Proposed Architecture
The authors propose three key components:

  1. Utterance Encoder – Each past utterance is transformed into a fixed‑dimensional vector using a BERT‑based sentence embedding. This richer representation replaces simpler one‑hot averages or word2vec embeddings.

  2. Speaker‑Specific History Queues – Two separate queues store the embeddings of utterances spoken by Speaker A and Speaker B, respectively. Turn‑changing information is assumed to be known a priori, allowing the system to maintain distinct histories for each participant.

  3. Cross‑Attention Mechanism – Two variants are explored:

    • Simple Attention – A standard attention layer computes a weighted sum over each speaker’s history, producing a speaker‑specific contextual vector.
    • matchLSTM‑Based Cross‑Attention – Inspired by matchLSTM used in question‑answering, the model treats the other speaker’s history as a “question” and the current speaker’s history as a “passage.” At each time step, an LSTM cell attends to the opposite speaker’s embeddings, thereby capturing sequential interactions and longer‑range dependencies. The final hidden state serves as the contextual embedding for the decoder.

These contextual embeddings (att_e) are fed, together with the acoustic embedding from the CNN‑BLSTM encoder and the previous word embedding, into a joint CTC/Attention decoder. The additional attention parameters amount to roughly 2 million, raising the total model size from 32 M to 34 M parameters – a modest increase.

Experimental Setup
The system is trained on 300 hours of the Switchboard corpus (≈2,400 dialogs) and evaluated on the HUB5 Eval2000 test sets (Switchboard and CallHome). Acoustic features consist of 80‑dimensional log‑mel filterbanks plus 3 pitch dimensions. The baseline follows a standard joint CTC/Attention configuration with a 6‑layer CNN, 6‑layer BLSTM encoder (320 cells per direction), and a 2‑layer LSTM decoder (300 cells). Training uses AdaDelta with gradient clipping, and a two‑stage pre‑training pipeline: baseline → vanilla conversational model → proposed cross‑attention model. Decoding employs beam search (beam = 10) with a length penalty of 0.1.

Results
Table 2 shows word error rates (WER) for various history lengths (6, 10, 20 utterances) and both attention variants. The matchLSTM model with a 20‑utterance history achieves the best performance: 16.4 % WER on Switchboard and 29.8 % on CallHome, outperforming the baseline (17.9 % / 30.6 %) and the simple attention variant (16.6 % / 30.0 %). The improvement is consistent across history lengths, indicating that the cross‑attention mechanism effectively leverages conversational context. Visualizations of attention weights reveal that the model focuses on longer, semantically rich utterances while down‑weighting filler words such as “oh” or “yeah.”

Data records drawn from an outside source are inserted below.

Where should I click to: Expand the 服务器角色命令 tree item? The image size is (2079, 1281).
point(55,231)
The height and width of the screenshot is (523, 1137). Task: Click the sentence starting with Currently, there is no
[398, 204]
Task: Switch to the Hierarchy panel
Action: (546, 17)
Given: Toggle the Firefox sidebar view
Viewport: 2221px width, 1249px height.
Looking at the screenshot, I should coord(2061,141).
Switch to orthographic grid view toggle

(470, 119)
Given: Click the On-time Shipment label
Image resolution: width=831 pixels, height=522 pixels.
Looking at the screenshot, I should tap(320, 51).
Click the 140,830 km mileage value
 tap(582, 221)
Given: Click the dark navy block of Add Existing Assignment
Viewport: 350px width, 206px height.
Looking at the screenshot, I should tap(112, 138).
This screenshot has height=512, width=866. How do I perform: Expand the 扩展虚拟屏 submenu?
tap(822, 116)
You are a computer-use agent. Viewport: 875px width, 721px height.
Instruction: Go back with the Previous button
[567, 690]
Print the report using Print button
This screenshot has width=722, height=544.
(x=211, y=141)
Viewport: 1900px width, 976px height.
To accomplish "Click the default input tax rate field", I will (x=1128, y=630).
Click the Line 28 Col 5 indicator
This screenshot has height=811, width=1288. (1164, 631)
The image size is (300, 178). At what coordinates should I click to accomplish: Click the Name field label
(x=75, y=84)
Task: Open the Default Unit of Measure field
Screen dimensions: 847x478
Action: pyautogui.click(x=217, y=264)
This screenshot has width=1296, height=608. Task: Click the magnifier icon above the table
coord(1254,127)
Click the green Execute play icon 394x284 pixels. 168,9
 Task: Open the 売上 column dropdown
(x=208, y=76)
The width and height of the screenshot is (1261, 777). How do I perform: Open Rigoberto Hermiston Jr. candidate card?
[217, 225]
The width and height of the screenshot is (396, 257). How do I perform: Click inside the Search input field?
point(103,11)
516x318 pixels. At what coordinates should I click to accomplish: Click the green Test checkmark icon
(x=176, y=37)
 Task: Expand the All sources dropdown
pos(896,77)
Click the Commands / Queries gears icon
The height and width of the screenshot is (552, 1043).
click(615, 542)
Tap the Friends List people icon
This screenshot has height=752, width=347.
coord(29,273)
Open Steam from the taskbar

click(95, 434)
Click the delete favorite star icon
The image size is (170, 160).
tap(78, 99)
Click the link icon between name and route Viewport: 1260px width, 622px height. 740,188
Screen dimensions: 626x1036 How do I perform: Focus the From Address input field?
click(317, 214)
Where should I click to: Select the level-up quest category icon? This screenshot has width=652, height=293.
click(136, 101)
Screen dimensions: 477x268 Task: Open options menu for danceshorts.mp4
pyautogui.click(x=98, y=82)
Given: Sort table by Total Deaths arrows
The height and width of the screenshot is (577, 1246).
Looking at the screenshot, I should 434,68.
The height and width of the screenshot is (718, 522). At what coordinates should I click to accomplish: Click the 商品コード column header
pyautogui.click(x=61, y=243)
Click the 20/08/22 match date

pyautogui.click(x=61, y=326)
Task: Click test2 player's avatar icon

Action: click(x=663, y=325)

Analysis and Future Directions
The superiority of matchLSTM suggests that modeling the interaction between speakers sequentially captures the dialog flow better than a static weighted average. The authors note that extending the approach to word‑level or sub‑word‑level histories could provide finer granularity. Moreover, handling more than two speakers, integrating external language models, and applying the method in streaming or low‑latency scenarios are identified as promising research avenues.

Conclusion
By introducing speaker‑specific cross‑attention that jointly considers what the current speaker says and what the interlocutor previously said, the paper demonstrates a tangible reduction in WER for two‑party conversational speech. The architecture remains end‑to‑end trainable, adds only modest parameter overhead, and opens the door for richer context‑aware ASR systems that more closely mirror human conversational processing.